======== ENTRIES PROVIDED

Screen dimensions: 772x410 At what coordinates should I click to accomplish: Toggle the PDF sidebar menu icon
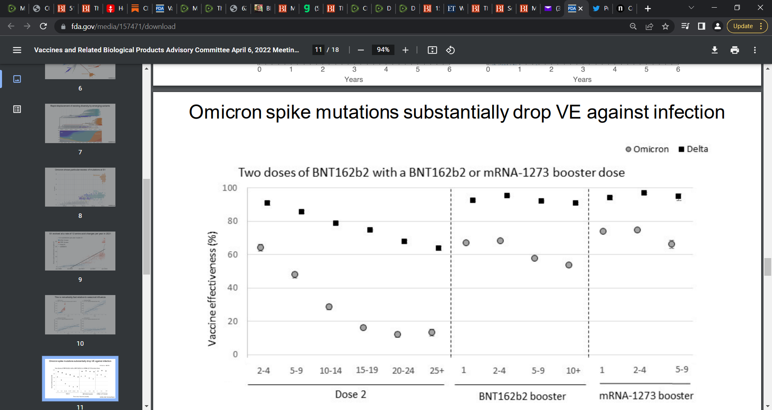coord(17,50)
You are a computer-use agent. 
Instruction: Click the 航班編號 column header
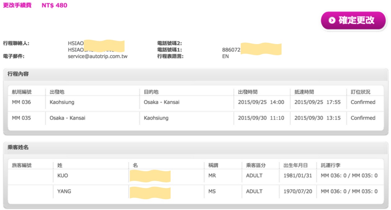point(22,92)
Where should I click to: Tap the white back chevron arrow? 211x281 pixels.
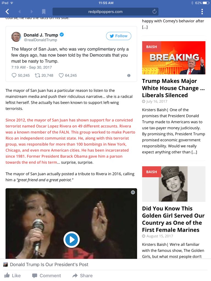(x=7, y=12)
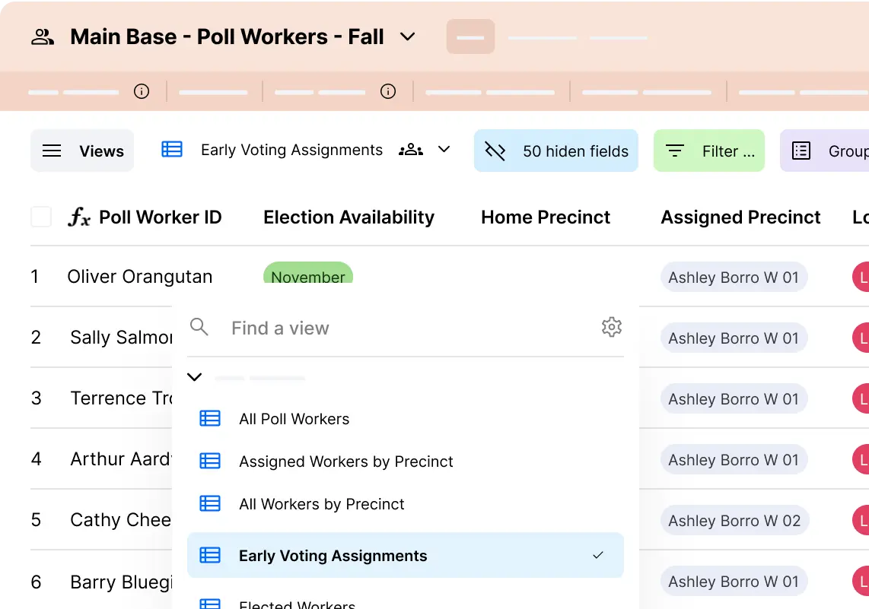Click the checkmark beside Early Voting Assignments
The width and height of the screenshot is (869, 609).
598,556
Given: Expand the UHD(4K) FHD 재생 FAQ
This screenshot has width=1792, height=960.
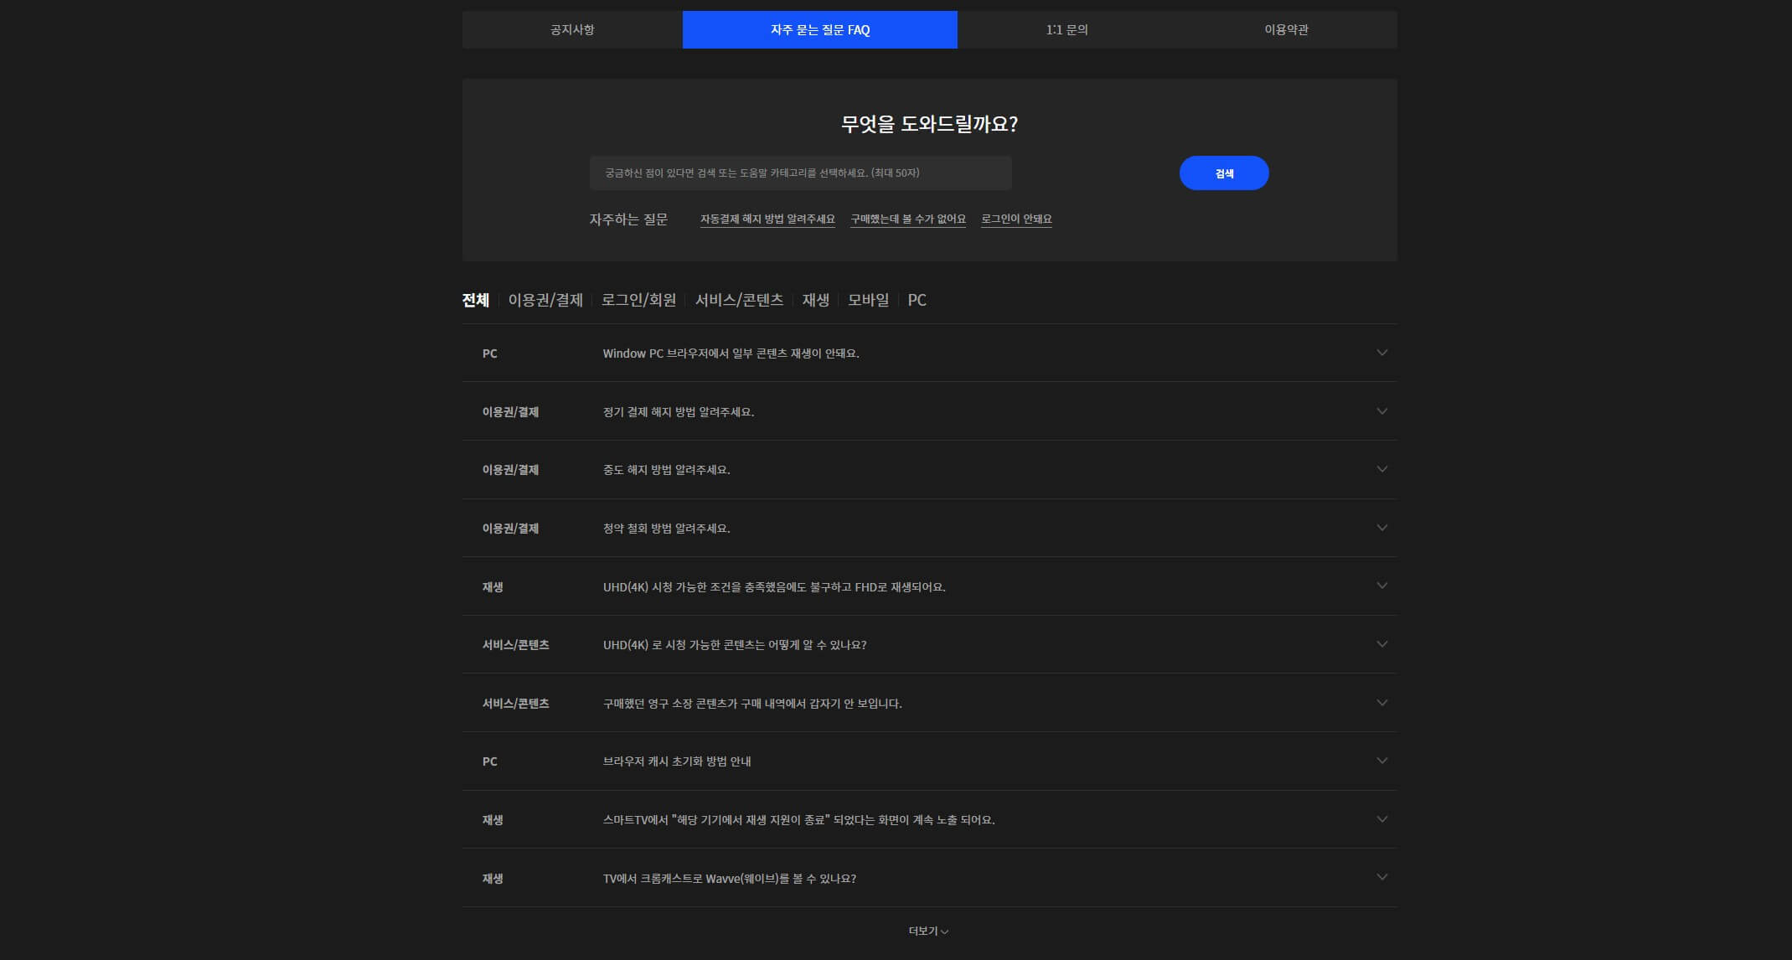Looking at the screenshot, I should 928,586.
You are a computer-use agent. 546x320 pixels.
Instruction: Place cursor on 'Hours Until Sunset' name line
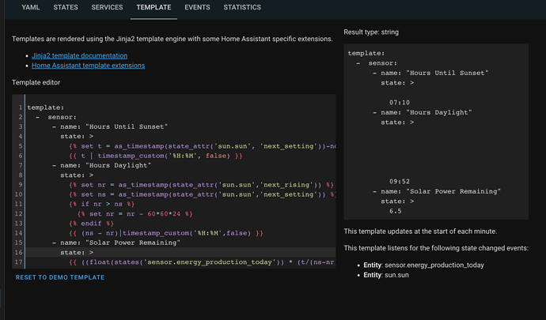110,126
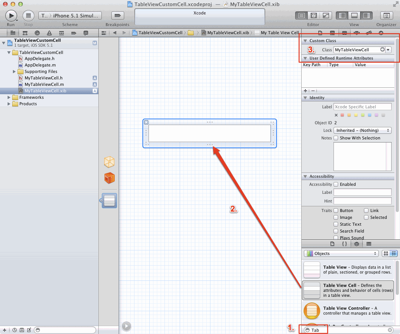The width and height of the screenshot is (400, 334).
Task: Open the Connections inspector tab
Action: pos(381,33)
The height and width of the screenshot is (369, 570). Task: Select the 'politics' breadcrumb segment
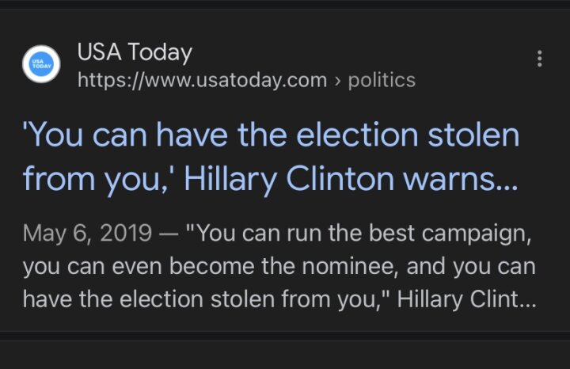point(382,80)
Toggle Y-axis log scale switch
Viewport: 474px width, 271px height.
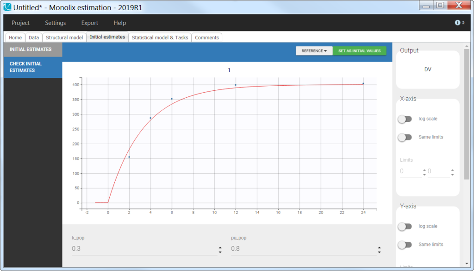coord(405,227)
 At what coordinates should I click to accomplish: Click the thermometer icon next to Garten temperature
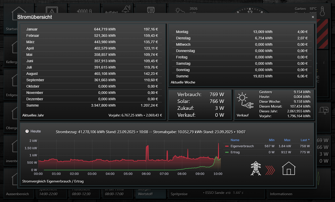[323, 11]
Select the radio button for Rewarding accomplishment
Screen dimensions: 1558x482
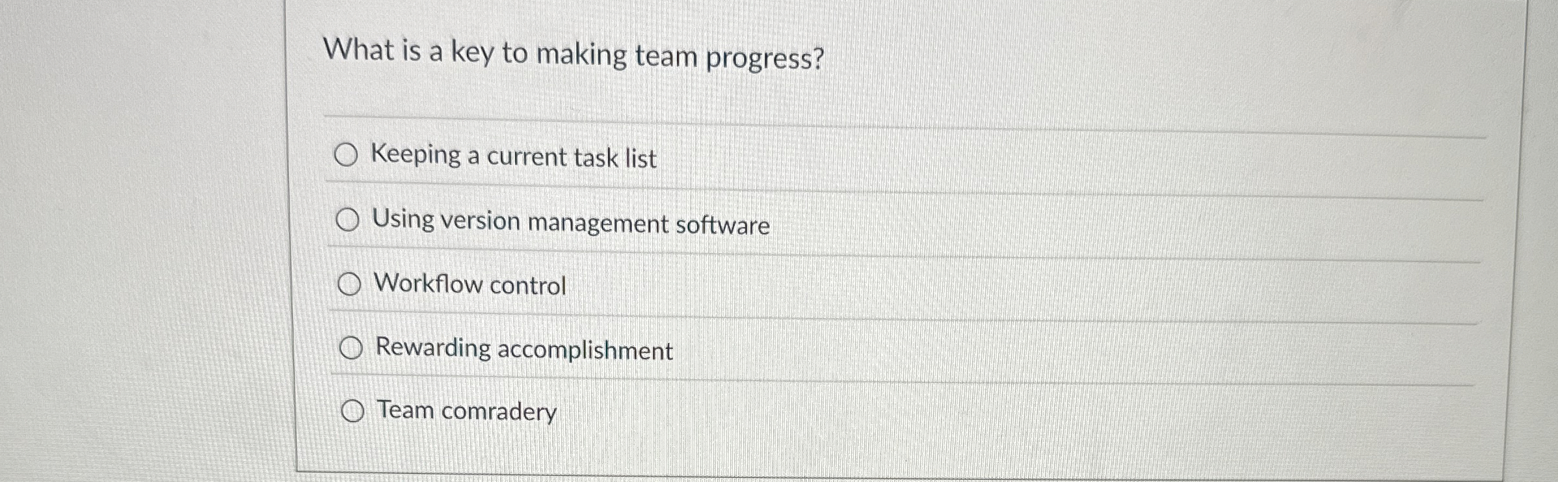pyautogui.click(x=352, y=349)
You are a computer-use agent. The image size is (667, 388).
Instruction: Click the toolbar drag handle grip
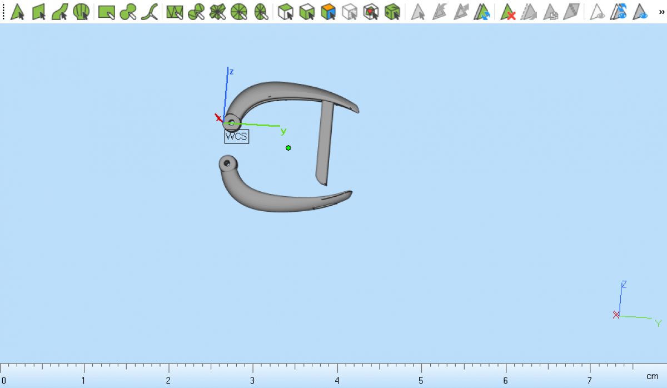pos(3,12)
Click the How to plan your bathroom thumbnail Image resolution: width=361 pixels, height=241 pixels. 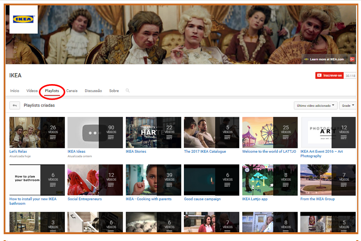25,180
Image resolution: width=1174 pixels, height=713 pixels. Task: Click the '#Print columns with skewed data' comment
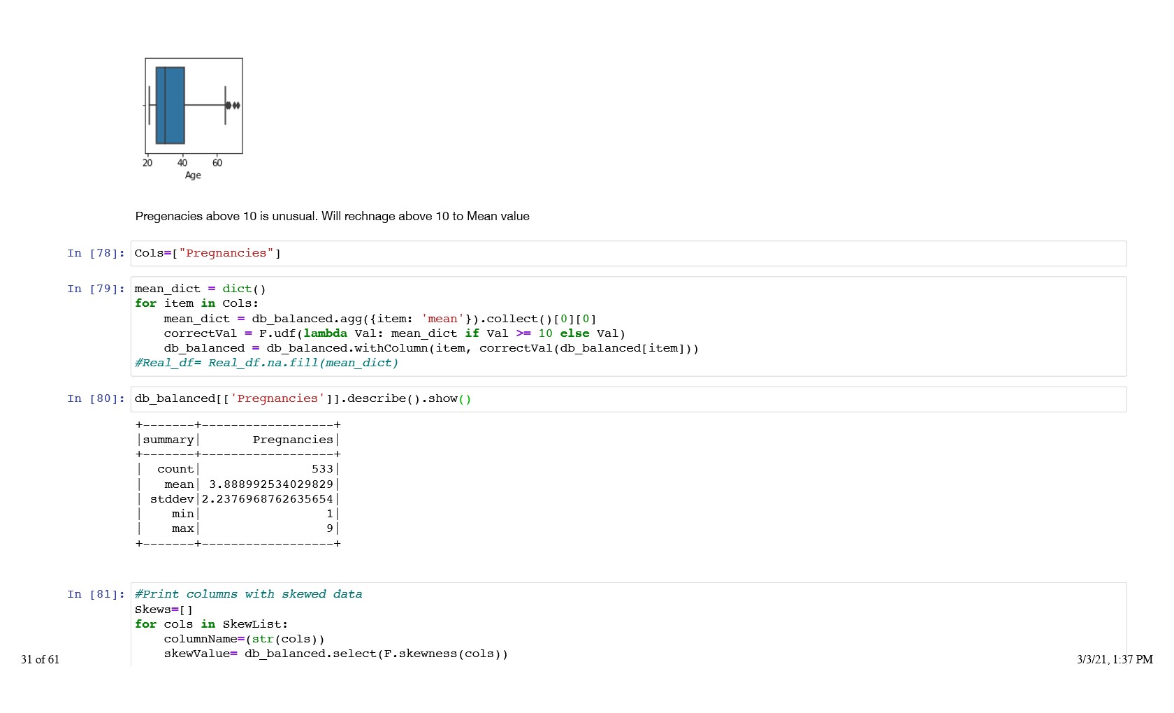click(x=248, y=594)
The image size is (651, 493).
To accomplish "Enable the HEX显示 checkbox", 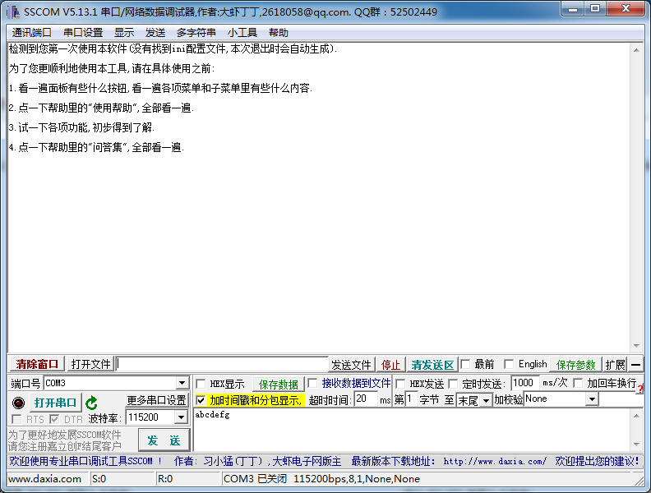I will [201, 384].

================

* _DO THIS_:
Rewrite every line from the start of the rows up to and including the line with "point(22,92)" as a JSON list of strings, one string per line with blank lines omitted. Leave the pictures out of the answer.

* _WORKED ANSWER_:
[
  "Screen dimensions: 772x410 At what coordinates should I click to accomplish: Toggle the PDF sidebar menu icon",
  "coord(17,50)",
  "You are a computer-use agent. ",
  "Instruction: Click the 航班編號 column header",
  "point(22,92)"
]